大野治長はそれがしに『太閤殿下の御恩を忘れるな』と言いましてござりまする」

と、そのまんま告げ口した。

いえやっサンは

関ヶ原の際、ワシは『秀頼は無関係、大坂65万石は安堵』としたのに、大野修理は何様のつもりなのじゃ」

と怒った。

いえやっサンは家政に対して遠回しに「大野修理がそういう考えなら、こちらにだって考えがあるぞ」と言ったのだ。

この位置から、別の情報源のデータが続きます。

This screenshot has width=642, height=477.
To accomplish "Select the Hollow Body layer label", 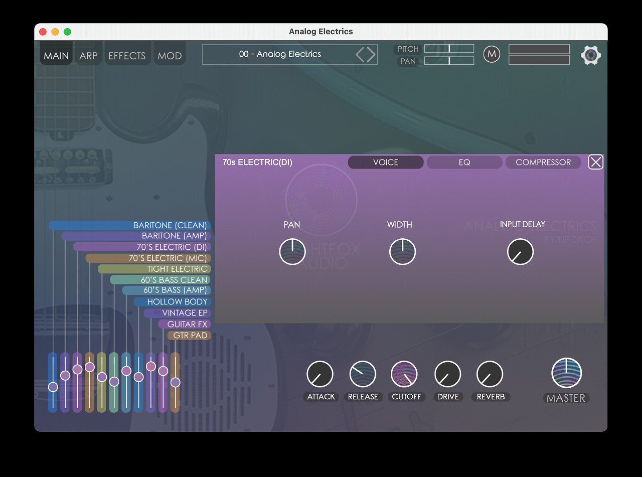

このときからいえやっサンの頭の中に武力による豊臣討伐が選択肢に加わった。

また、この年あたりから京都で流行り出した歌がいえやっサンの豊臣討伐への考えを強めさせた。

京都では

御所柿

ひとり熟して

落ちにけり

木の下に居て

拾ふ秀頼

という歌が流行っていた。

御所柿(いえやっサン)は老齢だから自然に木からポトリと落ちる(死ぬ)だろう。だから放っといても秀頼の天下になる。

こんな歌が京都で流行っていたのだ。

人生五十年時代。

いえやっサンはこの歌のことを知って焦りを強くした。

この頃からいえやっサンは表向きでも水面下でも豊臣家への圧力を強めた。また、自身の健康管理をこれまで以上にしっかりやるようになった。

慶長16年3月。

いえやっサンは本多正信織田有楽斎織田長益)に

「ワシ自身が京に入る。秀頼と二条城で会えるよう、そちたちで謀れ」

と命じた。

正信が二条城での対面実行の責任者となり、有楽斎が豊臣家との連絡役を務めた。

いえやっサンは正信に

「豊臣を武力討伐するかどうか、それは秀頼と対面して決める」

と告げた。

いえやっサンの入京は、秀頼を江戸や駿府に呼びつけても応じないだろうが大坂では本来の対面の意味が無くなってしまうのが一つと、もう一つは京都の民衆に「ワシはこれだけ元気じゃ。御所柿は木から落ちぬ」と見せておくためだった。

淀殿は、最後まで反対した。

が、これを断ると本当に危ないと織田有楽斎加藤清正から説得され、淀殿は渋々秀頼の二条城行きを認めた。

3月28日、いえやっサンと秀頼は対面した。

いえやっサンは挨拶のときだけ上座に座ったが、挨拶が済むとすぐさま上座から降りて笑顔で秀頼の両手を取った。上座からすぐ降りることで、同席の清正たち豊臣恩顧の大名に配慮したのだ。

あとは和やかな酒宴になったが、いえやっサンは酒宴のあと、正信に

「あんな立派な若者とは思わなんだぞ。正信、腹は決まった。大坂を討つ」

と武力による豊臣討伐を決心したことを告げた。

この対面の3年後、大坂冬の陣が始まる。

この二条城の対面以後、京都で御所柿の流行り歌はピタリと止んだ。

70になっても健康体のいえやっサン。

熟しても落ちない御所柿

健康で長生き。

いえやっサンの人生からは学べることが多いが、一番学ぶ部分があるとすれば、それは健康で長生きということかも知れない。